* INSTRUCTIONS TO FOLLOW:
The required output is a single number: how many lines of the material contain the string "marker".

* TASK DATA:

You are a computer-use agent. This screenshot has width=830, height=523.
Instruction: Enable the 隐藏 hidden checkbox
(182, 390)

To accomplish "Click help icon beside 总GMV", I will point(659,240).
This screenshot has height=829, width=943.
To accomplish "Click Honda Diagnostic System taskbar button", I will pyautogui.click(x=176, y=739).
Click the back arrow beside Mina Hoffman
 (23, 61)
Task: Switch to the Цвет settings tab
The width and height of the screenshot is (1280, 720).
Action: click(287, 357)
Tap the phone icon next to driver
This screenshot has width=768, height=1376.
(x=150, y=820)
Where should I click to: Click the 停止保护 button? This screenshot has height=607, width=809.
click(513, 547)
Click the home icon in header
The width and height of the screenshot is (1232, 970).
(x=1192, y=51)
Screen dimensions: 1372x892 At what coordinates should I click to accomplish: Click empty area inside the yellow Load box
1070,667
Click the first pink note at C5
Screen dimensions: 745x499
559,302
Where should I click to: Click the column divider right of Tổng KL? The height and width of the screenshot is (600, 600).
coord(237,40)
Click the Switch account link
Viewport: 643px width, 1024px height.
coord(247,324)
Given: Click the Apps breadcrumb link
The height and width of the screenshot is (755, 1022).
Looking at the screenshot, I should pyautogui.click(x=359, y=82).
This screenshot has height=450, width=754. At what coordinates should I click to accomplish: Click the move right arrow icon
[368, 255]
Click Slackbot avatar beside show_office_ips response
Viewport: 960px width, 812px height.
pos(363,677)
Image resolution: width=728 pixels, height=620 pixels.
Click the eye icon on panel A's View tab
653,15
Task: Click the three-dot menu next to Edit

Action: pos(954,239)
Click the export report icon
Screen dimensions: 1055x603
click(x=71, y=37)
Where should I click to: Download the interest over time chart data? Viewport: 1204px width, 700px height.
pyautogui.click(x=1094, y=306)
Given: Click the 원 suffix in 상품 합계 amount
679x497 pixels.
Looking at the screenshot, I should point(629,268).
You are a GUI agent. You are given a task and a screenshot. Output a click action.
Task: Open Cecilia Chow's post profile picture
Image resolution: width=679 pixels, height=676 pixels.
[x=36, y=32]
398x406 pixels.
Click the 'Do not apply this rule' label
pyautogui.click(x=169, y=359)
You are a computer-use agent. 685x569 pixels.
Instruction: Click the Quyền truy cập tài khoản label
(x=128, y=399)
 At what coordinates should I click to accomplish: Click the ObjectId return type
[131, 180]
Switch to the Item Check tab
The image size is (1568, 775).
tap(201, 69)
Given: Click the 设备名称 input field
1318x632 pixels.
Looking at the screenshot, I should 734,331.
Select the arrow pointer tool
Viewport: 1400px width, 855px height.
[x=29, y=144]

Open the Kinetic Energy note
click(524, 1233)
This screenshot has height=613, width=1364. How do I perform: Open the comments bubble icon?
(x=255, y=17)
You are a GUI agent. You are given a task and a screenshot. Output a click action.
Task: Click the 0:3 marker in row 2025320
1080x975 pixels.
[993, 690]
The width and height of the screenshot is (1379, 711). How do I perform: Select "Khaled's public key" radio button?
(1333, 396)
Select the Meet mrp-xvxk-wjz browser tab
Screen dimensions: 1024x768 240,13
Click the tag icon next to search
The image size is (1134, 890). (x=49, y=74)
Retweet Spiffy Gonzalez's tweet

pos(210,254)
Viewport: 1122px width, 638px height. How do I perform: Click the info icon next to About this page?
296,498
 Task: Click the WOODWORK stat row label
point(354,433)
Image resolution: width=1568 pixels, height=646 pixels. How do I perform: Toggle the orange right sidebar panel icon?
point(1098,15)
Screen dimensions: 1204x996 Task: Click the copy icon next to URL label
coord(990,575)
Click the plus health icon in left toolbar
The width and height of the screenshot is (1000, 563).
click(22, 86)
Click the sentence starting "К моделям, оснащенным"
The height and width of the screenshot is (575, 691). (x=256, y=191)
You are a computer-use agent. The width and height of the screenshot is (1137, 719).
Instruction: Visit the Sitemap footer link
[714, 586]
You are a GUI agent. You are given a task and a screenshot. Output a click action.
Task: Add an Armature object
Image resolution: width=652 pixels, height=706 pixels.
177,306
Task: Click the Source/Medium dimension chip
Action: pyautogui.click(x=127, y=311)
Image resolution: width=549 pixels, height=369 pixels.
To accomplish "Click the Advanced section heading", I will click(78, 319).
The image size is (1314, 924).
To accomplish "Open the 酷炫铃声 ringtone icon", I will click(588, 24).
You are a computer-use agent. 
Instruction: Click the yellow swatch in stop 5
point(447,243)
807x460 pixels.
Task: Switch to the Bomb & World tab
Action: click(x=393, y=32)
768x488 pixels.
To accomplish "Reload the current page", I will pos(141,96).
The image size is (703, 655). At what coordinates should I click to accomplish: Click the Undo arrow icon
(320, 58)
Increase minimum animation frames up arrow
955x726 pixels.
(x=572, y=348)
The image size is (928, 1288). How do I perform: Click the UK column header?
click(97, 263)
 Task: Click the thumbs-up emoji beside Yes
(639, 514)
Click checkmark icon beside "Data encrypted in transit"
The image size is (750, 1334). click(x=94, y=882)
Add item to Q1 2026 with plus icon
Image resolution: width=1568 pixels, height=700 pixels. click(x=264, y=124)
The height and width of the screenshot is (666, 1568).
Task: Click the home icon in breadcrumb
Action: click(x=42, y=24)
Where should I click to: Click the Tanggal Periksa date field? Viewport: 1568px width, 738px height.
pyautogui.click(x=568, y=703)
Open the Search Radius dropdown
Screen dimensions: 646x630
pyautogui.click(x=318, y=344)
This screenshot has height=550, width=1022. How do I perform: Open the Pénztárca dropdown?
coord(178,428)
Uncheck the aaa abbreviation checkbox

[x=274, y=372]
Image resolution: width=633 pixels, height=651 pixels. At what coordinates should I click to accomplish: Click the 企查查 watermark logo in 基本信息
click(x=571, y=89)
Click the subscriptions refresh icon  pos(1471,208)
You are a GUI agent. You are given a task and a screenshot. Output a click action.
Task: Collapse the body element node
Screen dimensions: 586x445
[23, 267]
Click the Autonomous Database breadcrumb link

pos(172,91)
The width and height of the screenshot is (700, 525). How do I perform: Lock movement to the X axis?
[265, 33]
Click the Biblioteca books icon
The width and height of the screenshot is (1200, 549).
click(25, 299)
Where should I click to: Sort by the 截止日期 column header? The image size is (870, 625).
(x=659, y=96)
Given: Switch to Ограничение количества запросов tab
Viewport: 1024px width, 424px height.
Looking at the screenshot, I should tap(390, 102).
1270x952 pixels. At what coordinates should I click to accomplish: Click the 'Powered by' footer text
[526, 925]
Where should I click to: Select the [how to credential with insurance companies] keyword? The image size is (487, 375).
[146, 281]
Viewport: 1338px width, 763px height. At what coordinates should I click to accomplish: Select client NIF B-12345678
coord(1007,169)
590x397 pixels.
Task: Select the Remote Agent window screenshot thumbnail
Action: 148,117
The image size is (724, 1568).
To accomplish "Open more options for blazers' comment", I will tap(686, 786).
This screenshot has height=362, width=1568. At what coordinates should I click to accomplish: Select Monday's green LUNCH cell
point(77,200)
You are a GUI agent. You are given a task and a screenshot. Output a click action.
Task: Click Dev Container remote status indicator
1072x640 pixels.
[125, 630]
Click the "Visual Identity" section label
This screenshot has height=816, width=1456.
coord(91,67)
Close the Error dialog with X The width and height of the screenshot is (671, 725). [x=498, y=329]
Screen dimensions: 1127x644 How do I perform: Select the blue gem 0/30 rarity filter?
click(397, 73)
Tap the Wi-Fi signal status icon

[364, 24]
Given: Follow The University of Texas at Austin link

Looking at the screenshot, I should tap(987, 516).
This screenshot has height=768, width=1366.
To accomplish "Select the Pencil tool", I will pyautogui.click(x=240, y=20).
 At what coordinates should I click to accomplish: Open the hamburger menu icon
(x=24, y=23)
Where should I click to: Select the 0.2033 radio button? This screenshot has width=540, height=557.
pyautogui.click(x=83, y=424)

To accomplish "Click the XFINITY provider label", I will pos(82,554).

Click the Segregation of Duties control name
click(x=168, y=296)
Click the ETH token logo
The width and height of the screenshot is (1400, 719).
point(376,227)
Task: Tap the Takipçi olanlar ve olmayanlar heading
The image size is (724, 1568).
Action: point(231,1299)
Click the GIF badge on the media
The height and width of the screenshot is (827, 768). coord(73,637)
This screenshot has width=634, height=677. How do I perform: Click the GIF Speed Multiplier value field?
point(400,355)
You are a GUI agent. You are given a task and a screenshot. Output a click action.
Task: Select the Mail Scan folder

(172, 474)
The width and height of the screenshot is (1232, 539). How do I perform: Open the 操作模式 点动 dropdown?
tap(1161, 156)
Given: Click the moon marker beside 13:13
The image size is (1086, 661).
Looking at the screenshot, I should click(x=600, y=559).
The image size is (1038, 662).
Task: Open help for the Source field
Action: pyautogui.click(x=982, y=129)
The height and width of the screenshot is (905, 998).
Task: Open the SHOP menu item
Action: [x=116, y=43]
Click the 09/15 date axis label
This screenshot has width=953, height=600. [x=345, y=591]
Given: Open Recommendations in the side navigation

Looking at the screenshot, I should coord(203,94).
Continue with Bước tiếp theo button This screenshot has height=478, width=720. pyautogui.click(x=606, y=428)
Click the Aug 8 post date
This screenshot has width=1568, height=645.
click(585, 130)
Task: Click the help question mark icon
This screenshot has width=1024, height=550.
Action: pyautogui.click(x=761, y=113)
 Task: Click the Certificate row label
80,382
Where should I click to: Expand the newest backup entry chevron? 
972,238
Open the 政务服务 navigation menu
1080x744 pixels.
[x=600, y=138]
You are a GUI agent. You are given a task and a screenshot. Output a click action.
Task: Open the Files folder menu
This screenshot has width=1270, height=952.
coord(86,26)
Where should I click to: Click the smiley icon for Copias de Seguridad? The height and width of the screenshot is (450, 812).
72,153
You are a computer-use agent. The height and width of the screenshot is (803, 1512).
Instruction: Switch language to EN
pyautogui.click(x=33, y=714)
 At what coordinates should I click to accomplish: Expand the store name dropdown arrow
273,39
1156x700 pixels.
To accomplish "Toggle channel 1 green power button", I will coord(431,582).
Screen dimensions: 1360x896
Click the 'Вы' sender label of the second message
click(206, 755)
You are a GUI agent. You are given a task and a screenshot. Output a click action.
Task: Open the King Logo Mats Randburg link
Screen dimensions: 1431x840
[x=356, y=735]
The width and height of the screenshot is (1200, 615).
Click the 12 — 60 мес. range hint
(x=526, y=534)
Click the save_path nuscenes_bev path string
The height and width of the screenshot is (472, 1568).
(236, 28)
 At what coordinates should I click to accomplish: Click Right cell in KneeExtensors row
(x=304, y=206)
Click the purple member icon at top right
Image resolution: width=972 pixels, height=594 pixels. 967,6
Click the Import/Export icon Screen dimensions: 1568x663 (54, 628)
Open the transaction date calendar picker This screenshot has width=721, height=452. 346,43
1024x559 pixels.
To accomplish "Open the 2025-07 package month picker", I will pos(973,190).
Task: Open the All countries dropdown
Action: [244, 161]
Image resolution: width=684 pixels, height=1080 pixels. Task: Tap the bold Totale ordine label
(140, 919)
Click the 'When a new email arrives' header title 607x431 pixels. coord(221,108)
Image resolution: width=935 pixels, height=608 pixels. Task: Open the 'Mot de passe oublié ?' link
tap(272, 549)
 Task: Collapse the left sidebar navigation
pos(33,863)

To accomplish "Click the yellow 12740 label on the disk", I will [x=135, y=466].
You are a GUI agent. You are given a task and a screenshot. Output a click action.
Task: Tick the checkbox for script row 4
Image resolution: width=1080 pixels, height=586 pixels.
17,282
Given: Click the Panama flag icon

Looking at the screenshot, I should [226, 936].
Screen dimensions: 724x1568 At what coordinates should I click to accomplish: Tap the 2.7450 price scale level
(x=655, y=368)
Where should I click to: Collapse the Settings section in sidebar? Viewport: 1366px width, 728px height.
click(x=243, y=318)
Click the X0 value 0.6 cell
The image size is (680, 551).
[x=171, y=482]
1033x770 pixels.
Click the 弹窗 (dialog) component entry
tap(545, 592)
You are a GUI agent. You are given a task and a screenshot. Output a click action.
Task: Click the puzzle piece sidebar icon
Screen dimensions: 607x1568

* EXERCISE OUTPUT:
2